Assessment of the tolerance dose of the hepatic reticulo-endothelial system (RES) after single fraction HDR-irradiation: An in-vivo study employing SSPIO

, , , , , , , , & show all
Pages 830-837 | Received 06 Jan 2008, Accepted 22 Jul 2008, Published online: 03 Jul 2009
 

Abstract

Purpose: To prospectively assess a dose-response relationship for the hepatic reticulo-endothelial system (RES) after small volume single fraction irradiation of liver parenchyma in vivo.
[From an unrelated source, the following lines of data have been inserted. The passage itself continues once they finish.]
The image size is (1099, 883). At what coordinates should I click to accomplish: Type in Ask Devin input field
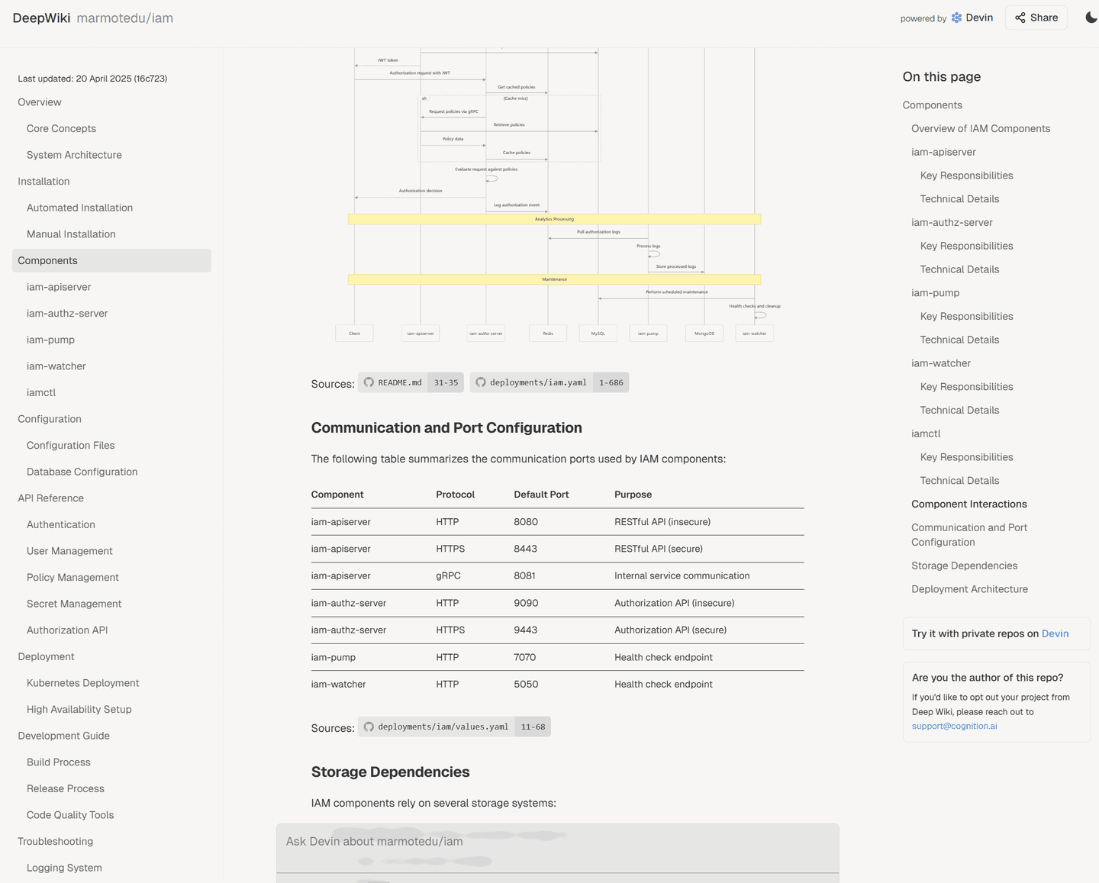[x=557, y=842]
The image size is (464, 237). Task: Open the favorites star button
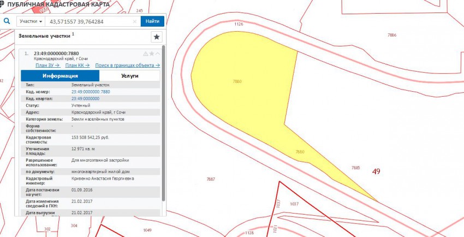(157, 37)
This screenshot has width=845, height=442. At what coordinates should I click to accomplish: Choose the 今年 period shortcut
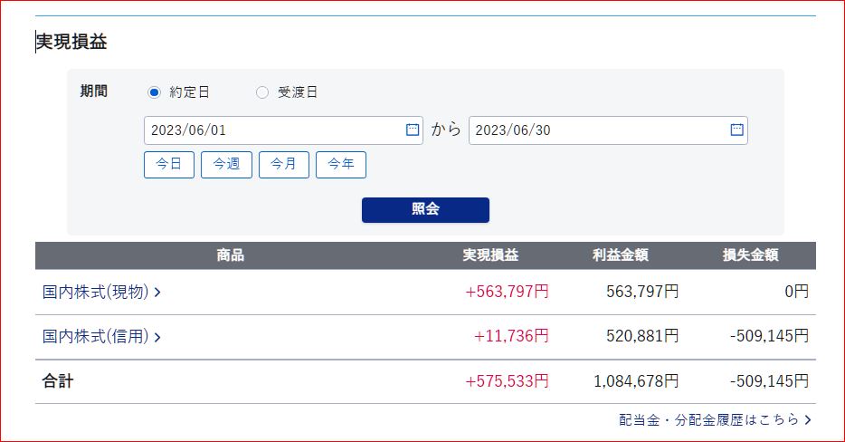click(341, 165)
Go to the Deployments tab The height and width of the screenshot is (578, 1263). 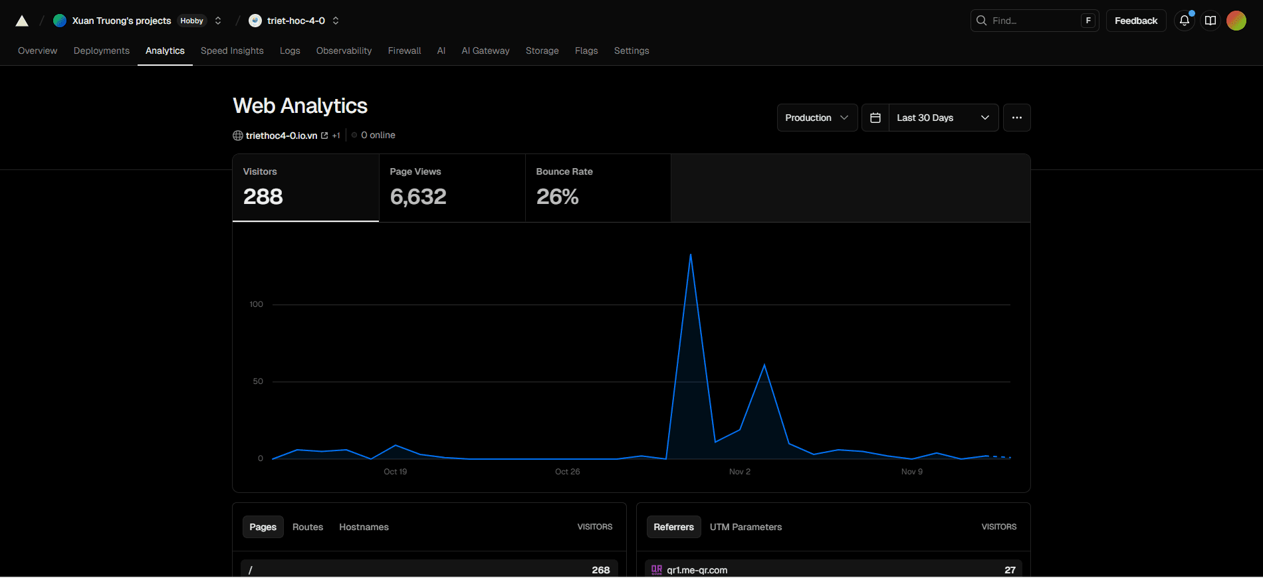pyautogui.click(x=101, y=50)
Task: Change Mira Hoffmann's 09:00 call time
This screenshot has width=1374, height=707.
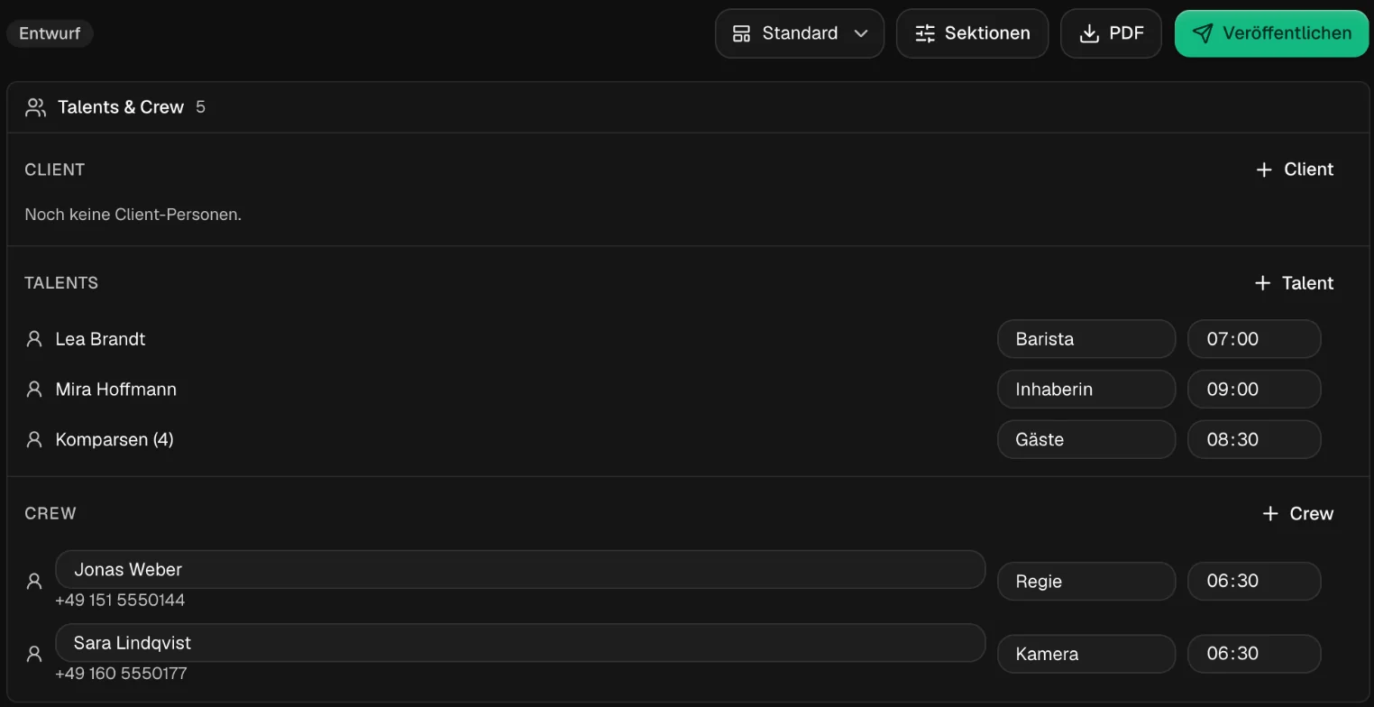Action: [x=1254, y=390]
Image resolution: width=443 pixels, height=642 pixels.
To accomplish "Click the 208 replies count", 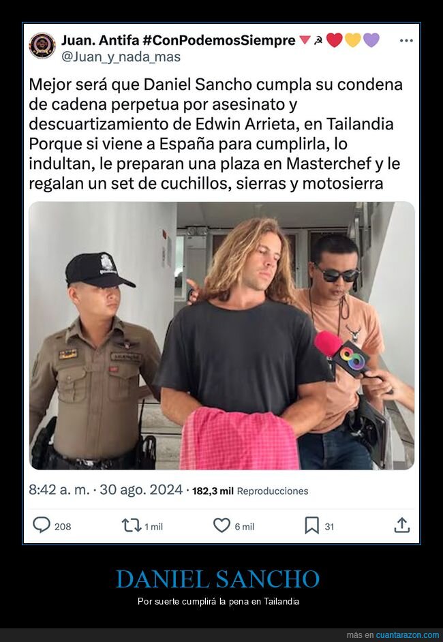I will click(x=63, y=527).
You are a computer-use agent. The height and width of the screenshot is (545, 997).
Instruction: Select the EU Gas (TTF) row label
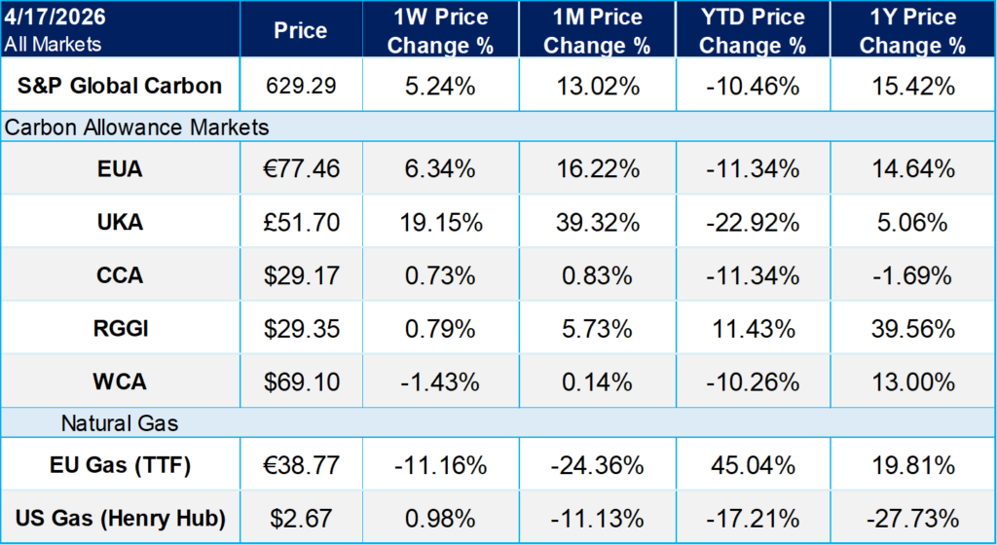click(120, 465)
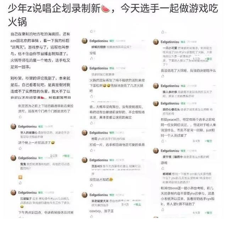Open quoted user 妖精的翅膀's profile
Image resolution: width=227 pixels, height=225 pixels.
(x=99, y=47)
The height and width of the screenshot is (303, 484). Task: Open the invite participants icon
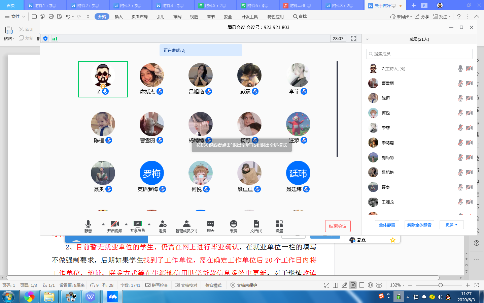click(x=163, y=224)
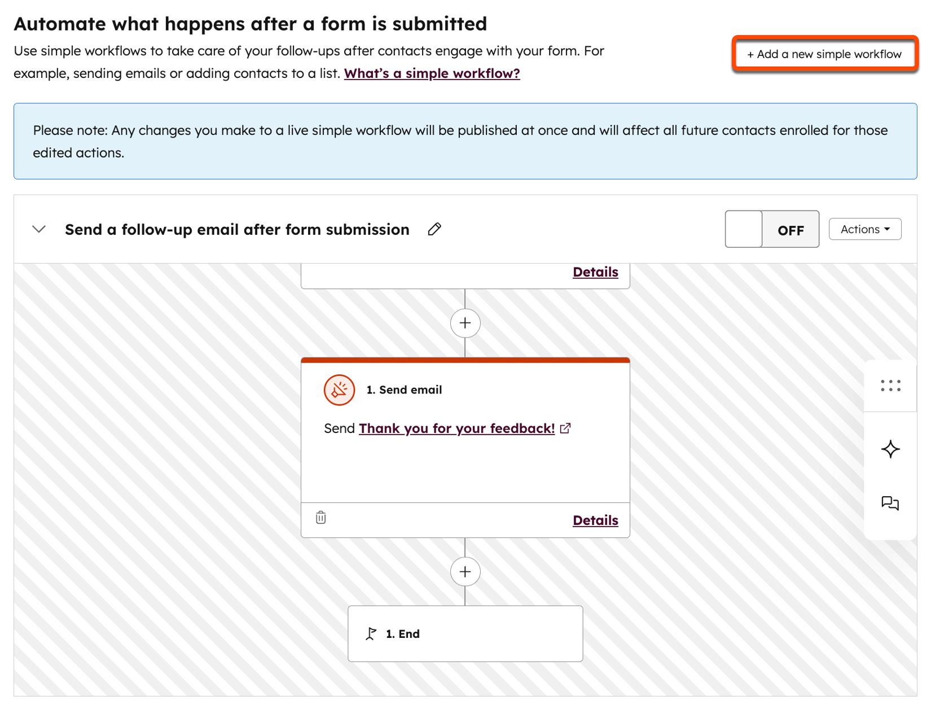
Task: Open the Actions dropdown menu
Action: pos(864,229)
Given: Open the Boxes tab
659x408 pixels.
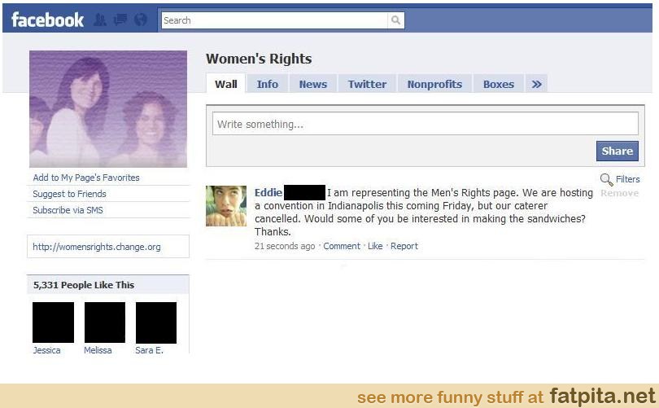Looking at the screenshot, I should tap(499, 84).
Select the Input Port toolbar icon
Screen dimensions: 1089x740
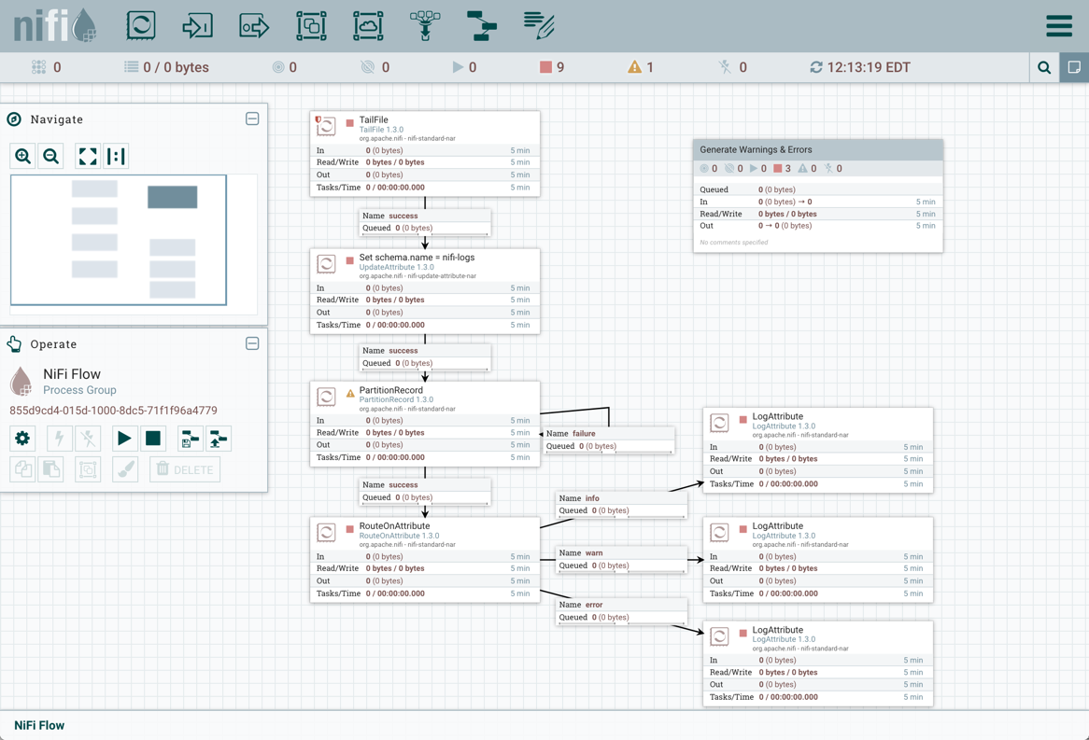point(198,25)
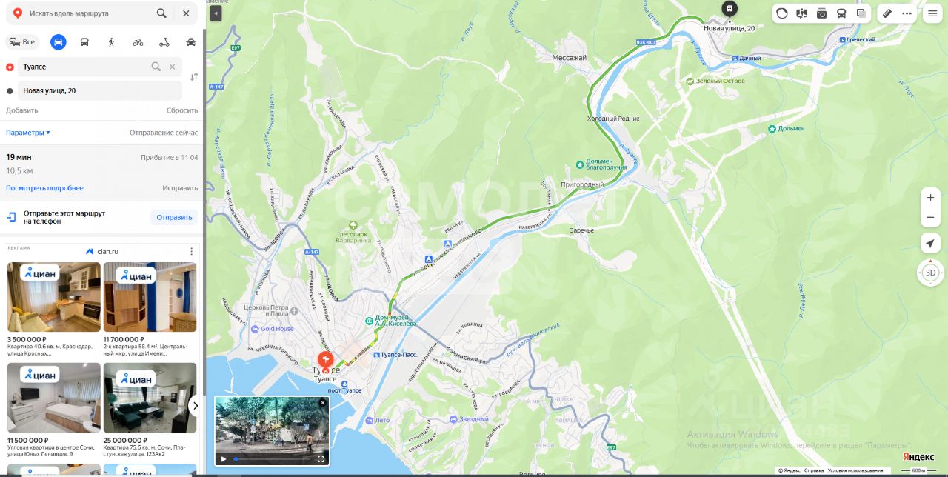Screen dimensions: 948x477
Task: Open map layers switcher icon
Action: 861,13
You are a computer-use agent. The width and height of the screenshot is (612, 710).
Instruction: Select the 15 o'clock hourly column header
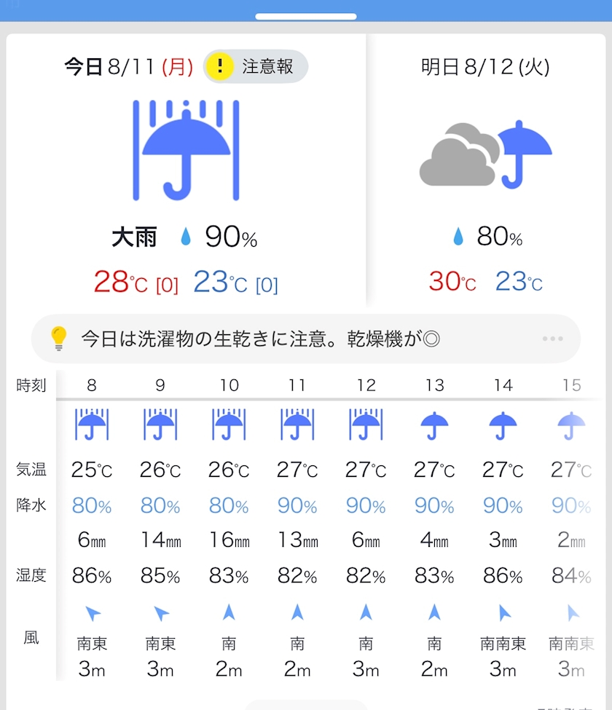click(x=571, y=385)
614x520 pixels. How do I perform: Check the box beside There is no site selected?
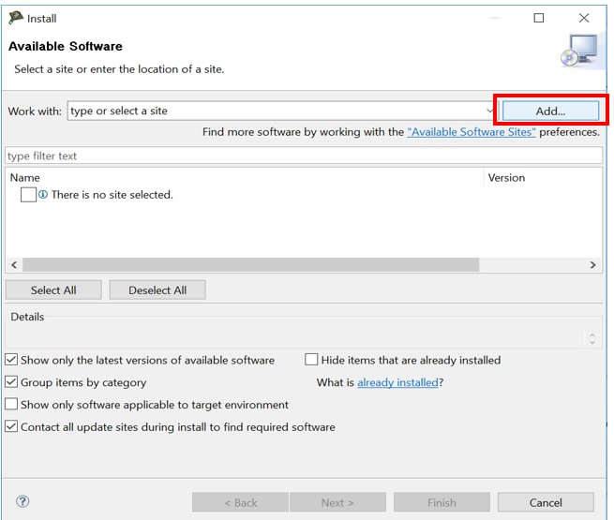pyautogui.click(x=28, y=195)
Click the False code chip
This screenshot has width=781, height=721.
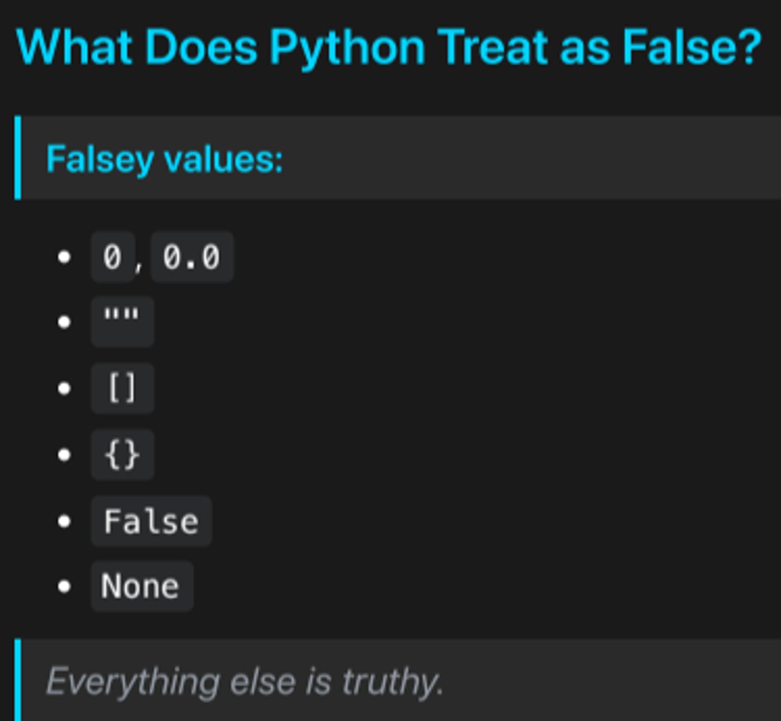point(151,521)
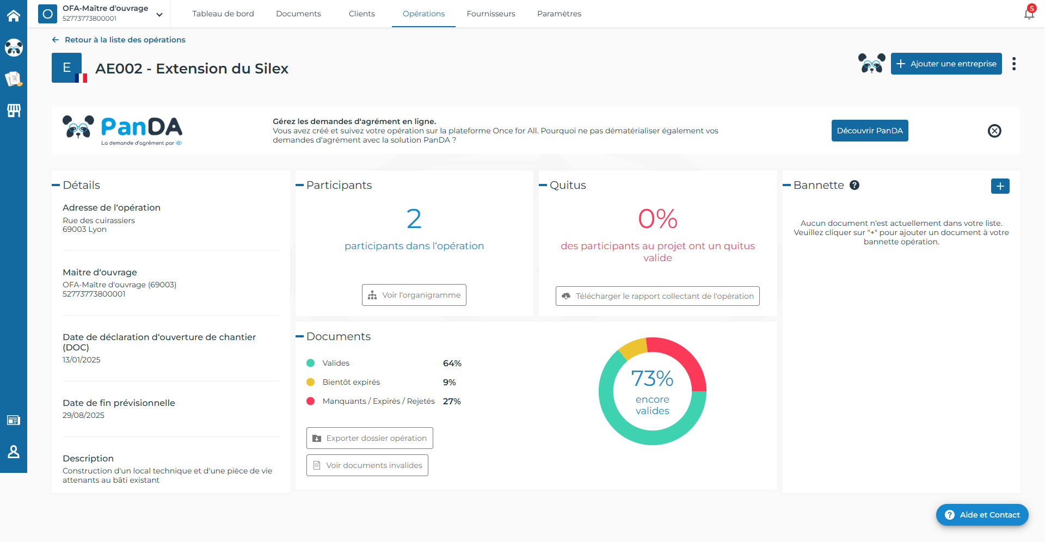Open the notifications bell
The height and width of the screenshot is (542, 1045).
click(x=1029, y=13)
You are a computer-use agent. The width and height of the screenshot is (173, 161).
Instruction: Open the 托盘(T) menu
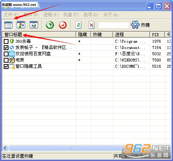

Materials and methods: Twenty-five liver tumors were treated by computed tomography (CT)-guided interstitial brachytherapy. Magnetic resonance imaging (MRI) was performed 1 day before and 3 days, 6, 12 and 24 weeks after therapy. MR-sequences included T2-w Turbo Spin Echo (TSE) enhanced by hepatic RES targeted Standard Superparamagnetic Iron Oxide (SSPIO). All MRI data sets were merged with three dimensional (3D) dosimetry data and evaluated by two radiologists. We estimated the threshold dose for either edema or function loss as the D90. A match-pair analysis was performed with another 25 liver tumors, which were treated the same but had MRI follow-up using the hepatocyte specific MRI contrast media Gadobenate dimeglumine (Gd-BOPTA).

Results: Three days post brachytherapy the D90 for hepatic RES function loss reached the 18.3 Gray (Gy) isosurface (Standard Deviation (SD) 7.7). At 6 weeks, the respective zone had increased significantly to the 12.9 Gy isosurface (SD 4.4). After 12 and 24 weeks, the dysfunction of liver volume decreased significantly to the 15 Gy and 20.4 Gy isosurface respectively (SD 7.1 and 10.0). Comparison to the hepatocyte function loss indicates a higher minimal threshold dose of the hepatic RES.

Conclusion: Hepatic RES demonstrated a high regenerative capacity and a higher minimal threshold dose than hepatocytes. Temporary function loss was found from the 13 Gy isosurface.